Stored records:

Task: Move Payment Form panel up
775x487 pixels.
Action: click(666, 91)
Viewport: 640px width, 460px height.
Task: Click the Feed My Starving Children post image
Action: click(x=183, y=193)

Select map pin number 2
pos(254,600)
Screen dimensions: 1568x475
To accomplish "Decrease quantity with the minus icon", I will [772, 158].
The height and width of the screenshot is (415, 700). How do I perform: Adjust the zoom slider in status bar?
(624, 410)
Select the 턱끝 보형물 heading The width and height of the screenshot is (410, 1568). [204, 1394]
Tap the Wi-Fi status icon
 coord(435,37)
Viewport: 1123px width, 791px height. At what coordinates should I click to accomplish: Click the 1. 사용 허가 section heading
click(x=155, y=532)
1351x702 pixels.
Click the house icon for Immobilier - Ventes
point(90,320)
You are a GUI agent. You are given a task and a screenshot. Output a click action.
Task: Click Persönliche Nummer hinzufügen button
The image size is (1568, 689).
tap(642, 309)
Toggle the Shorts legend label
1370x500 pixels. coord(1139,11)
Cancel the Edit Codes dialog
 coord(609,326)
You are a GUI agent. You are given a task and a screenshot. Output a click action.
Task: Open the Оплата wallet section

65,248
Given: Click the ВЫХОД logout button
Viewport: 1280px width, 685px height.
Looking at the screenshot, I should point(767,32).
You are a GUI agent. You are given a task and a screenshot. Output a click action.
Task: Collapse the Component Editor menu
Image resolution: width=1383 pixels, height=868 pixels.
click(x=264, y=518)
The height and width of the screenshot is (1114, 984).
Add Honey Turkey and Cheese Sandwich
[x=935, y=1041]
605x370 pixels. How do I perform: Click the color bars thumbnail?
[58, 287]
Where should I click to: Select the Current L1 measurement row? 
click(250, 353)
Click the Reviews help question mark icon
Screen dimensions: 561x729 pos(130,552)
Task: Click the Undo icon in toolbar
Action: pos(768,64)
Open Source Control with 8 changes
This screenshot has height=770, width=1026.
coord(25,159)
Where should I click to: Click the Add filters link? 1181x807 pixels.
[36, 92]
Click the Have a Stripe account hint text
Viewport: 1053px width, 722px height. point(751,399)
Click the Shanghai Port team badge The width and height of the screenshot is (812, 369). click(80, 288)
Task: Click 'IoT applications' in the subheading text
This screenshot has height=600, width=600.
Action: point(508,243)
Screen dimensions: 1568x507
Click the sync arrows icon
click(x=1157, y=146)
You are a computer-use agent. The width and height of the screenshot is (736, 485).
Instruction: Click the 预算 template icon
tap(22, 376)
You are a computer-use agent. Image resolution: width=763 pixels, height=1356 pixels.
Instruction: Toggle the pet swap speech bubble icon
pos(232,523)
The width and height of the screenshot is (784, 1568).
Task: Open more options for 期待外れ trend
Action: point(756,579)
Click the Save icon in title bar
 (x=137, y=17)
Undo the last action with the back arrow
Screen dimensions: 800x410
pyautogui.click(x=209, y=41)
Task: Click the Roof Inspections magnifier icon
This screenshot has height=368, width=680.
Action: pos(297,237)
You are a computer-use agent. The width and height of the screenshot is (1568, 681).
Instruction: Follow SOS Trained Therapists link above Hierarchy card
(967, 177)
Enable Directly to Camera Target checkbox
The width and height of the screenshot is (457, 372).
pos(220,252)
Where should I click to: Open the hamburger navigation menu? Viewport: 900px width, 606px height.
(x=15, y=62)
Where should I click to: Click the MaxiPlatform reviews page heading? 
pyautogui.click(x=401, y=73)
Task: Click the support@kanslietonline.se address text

- _Activity_:
Write every record out again exactly.

- _Solution below_:
Task: Move Payment Form panel up
775x487 pixels.
Action: click(666, 91)
Viewport: 640px width, 460px height.
Task: Click the Feed My Starving Children post image
Action: click(x=183, y=193)

Select map pin number 2
pos(254,600)
Screen dimensions: 1568x475
To accomplish "Decrease quantity with the minus icon", I will [772, 158].
The height and width of the screenshot is (415, 700). How do I perform: Adjust the zoom slider in status bar?
(624, 410)
Select the 턱끝 보형물 heading The width and height of the screenshot is (410, 1568). [204, 1394]
Tap the Wi-Fi status icon
 coord(435,37)
Viewport: 1123px width, 791px height. At what coordinates should I click to accomplish: Click the 1. 사용 허가 section heading
click(x=155, y=532)
1351x702 pixels.
Click the house icon for Immobilier - Ventes
point(90,320)
You are a GUI agent. You are given a task and a screenshot. Output a click action.
Task: Click Persönliche Nummer hinzufügen button
The image size is (1568, 689).
tap(642, 309)
Toggle the Shorts legend label
1370x500 pixels. coord(1139,11)
Cancel the Edit Codes dialog
 coord(609,326)
You are a GUI agent. You are given a task and a screenshot. Output a click action.
Task: Open the Оплата wallet section

65,248
Given: Click the ВЫХОД logout button
Viewport: 1280px width, 685px height.
Looking at the screenshot, I should point(767,32).
You are a GUI agent. You are given a task and a screenshot. Output a click action.
Task: Collapse the Component Editor menu
Image resolution: width=1383 pixels, height=868 pixels.
click(x=264, y=518)
The height and width of the screenshot is (1114, 984).
Add Honey Turkey and Cheese Sandwich
[x=935, y=1041]
605x370 pixels. How do I perform: Click the color bars thumbnail?
[58, 287]
Where should I click to: Select the Current L1 measurement row? 
click(250, 353)
Click the Reviews help question mark icon
Screen dimensions: 561x729 pos(130,552)
Task: Click the Undo icon in toolbar
Action: pos(768,64)
Open Source Control with 8 changes
This screenshot has height=770, width=1026.
coord(25,159)
Where should I click to: Click the Add filters link? 1181x807 pixels.
[36, 92]
Click the Have a Stripe account hint text
Viewport: 1053px width, 722px height. point(751,399)
Click the Shanghai Port team badge The width and height of the screenshot is (812, 369). click(80, 288)
Task: Click 'IoT applications' in the subheading text
This screenshot has height=600, width=600.
Action: point(508,243)
Screen dimensions: 1568x507
Click the sync arrows icon
click(x=1157, y=146)
You are a computer-use agent. The width and height of the screenshot is (736, 485).
Instruction: Click the 预算 template icon
tap(22, 376)
You are a computer-use agent. Image resolution: width=763 pixels, height=1356 pixels.
Instruction: Toggle the pet swap speech bubble icon
pos(232,523)
The width and height of the screenshot is (784, 1568).
Task: Open more options for 期待外れ trend
Action: point(756,579)
Click the Save icon in title bar
 (x=137, y=17)
Undo the last action with the back arrow
Screen dimensions: 800x410
pyautogui.click(x=209, y=41)
Task: Click the Roof Inspections magnifier icon
This screenshot has height=368, width=680.
Action: pos(297,237)
You are a computer-use agent. The width and height of the screenshot is (1568, 681).
Instruction: Follow SOS Trained Therapists link above Hierarchy card
(967, 177)
Enable Directly to Camera Target checkbox
The width and height of the screenshot is (457, 372).
pos(220,252)
Where should I click to: Open the hamburger navigation menu? Viewport: 900px width, 606px height.
(x=15, y=62)
Where should I click to: Click the MaxiPlatform reviews page heading? 
pyautogui.click(x=401, y=73)
Task: Click the support@kanslietonline.se address text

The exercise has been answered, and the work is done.